---------- DATA PROVIDED ----------
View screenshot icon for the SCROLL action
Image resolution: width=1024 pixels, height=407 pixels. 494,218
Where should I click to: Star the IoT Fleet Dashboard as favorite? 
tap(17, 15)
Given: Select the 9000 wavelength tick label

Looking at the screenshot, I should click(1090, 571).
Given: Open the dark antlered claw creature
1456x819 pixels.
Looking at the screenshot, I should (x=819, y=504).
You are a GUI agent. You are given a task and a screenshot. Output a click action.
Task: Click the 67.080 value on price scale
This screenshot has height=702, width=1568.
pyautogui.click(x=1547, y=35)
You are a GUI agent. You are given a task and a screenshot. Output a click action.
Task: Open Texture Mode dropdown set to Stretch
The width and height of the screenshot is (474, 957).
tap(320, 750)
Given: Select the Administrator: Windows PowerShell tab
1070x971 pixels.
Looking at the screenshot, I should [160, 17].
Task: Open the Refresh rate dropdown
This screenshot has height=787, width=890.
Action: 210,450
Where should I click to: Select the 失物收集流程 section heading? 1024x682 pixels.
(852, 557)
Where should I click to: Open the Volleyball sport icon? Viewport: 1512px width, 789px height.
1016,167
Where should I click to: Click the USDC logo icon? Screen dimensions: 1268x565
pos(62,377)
----------
§ TASK TO CARRY OUT: Copy out each line of the data in which the word "icon" appears.

§ RESULT OF THE TASK:
View screenshot icon for the SCROLL action
Where should I click to: Open the Volleyball sport icon? Viewport: 1512px width, 789px height.
Where should I click to: Click the USDC logo icon? Screen dimensions: 1268x565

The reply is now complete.